Can you recast the listing below as a numbered list, leaving out the blank lines?
BEGIN Data rows
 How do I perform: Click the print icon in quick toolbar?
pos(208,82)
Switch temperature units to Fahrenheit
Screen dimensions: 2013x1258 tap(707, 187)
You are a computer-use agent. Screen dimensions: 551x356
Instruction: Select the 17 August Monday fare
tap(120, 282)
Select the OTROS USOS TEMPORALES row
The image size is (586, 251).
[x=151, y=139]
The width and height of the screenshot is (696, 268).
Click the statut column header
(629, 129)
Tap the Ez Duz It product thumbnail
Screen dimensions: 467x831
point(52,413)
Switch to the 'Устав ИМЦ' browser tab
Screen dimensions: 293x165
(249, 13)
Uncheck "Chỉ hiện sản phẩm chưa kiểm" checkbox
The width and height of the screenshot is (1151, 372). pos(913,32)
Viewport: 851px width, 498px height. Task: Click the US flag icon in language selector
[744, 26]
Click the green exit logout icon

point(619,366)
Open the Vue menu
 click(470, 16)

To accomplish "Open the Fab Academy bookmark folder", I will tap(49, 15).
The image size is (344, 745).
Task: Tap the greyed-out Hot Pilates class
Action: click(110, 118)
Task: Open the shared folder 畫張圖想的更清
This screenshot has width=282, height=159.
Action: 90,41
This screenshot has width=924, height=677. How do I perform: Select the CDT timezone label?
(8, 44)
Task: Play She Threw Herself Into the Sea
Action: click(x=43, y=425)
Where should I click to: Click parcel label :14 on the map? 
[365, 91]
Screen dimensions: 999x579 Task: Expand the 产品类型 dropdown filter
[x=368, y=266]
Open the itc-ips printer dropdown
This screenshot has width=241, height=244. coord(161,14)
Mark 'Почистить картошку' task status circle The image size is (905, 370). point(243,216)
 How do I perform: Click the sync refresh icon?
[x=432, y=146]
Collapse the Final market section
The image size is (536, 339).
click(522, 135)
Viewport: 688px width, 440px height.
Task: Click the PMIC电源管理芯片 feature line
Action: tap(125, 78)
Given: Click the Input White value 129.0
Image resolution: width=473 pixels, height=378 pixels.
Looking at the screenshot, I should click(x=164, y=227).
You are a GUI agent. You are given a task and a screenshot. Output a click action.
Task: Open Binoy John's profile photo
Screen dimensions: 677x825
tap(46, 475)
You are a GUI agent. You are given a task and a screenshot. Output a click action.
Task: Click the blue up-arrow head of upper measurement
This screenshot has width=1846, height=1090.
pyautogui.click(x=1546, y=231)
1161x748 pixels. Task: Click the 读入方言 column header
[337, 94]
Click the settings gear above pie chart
END Data rows
**Answer to the problem:**
1.  How do I perform: Click the print icon in quick toolbar?
2. pos(208,82)
3. Switch temperature units to Fahrenheit
4. Screen dimensions: 2013x1258 tap(707, 187)
5. You are a computer-use agent. Screen dimensions: 551x356
6. Instruction: Select the 17 August Monday fare
7. tap(120, 282)
8. Select the OTROS USOS TEMPORALES row
9. The image size is (586, 251).
10. [x=151, y=139]
11. The width and height of the screenshot is (696, 268).
12. Click the statut column header
13. (629, 129)
14. Tap the Ez Duz It product thumbnail
15. Screen dimensions: 467x831
16. point(52,413)
17. Switch to the 'Устав ИМЦ' browser tab
18. Screen dimensions: 293x165
19. (249, 13)
20. Uncheck "Chỉ hiện sản phẩm chưa kiểm" checkbox
21. The width and height of the screenshot is (1151, 372). pos(913,32)
22. Viewport: 851px width, 498px height. Task: Click the US flag icon in language selector
23. [744, 26]
24. Click the green exit logout icon
25. point(619,366)
26. Open the Vue menu
27.  click(470, 16)
28. To accomplish "Open the Fab Academy bookmark folder", I will tap(49, 15).
29. The image size is (344, 745).
30. Task: Tap the greyed-out Hot Pilates class
31. Action: click(110, 118)
32. Task: Open the shared folder 畫張圖想的更清
33. This screenshot has width=282, height=159.
34. Action: 90,41
35. This screenshot has width=924, height=677. How do I perform: Select the CDT timezone label?
36. (8, 44)
37. Task: Play She Threw Herself Into the Sea
38. Action: click(x=43, y=425)
39. Where should I click to: Click parcel label :14 on the map? 
40. [365, 91]
41. Screen dimensions: 999x579 Task: Expand the 产品类型 dropdown filter
42. [x=368, y=266]
43. Open the itc-ips printer dropdown
44. This screenshot has width=241, height=244. coord(161,14)
45. Mark 'Почистить картошку' task status circle The image size is (905, 370). point(243,216)
46.  How do I perform: Click the sync refresh icon?
47. [x=432, y=146]
48. Collapse the Final market section
49. The image size is (536, 339).
50. click(522, 135)
51. Viewport: 688px width, 440px height.
52. Task: Click the PMIC电源管理芯片 feature line
53. Action: tap(125, 78)
54. Given: Click the Input White value 129.0
55. Image resolution: width=473 pixels, height=378 pixels.
56. Looking at the screenshot, I should click(x=164, y=227).
57. You are a GUI agent. You are given a task and a screenshot. Output a click action.
58. Task: Open Binoy John's profile photo
59. Screen dimensions: 677x825
60. tap(46, 475)
61. You are a GUI agent. You are given a task and a screenshot. Output a click action.
62. Task: Click the blue up-arrow head of upper measurement
63. This screenshot has width=1846, height=1090.
64. pyautogui.click(x=1546, y=231)
65. 1161x748 pixels. Task: Click the 读入方言 column header
66. [337, 94]
67. Click the settings gear above pie chart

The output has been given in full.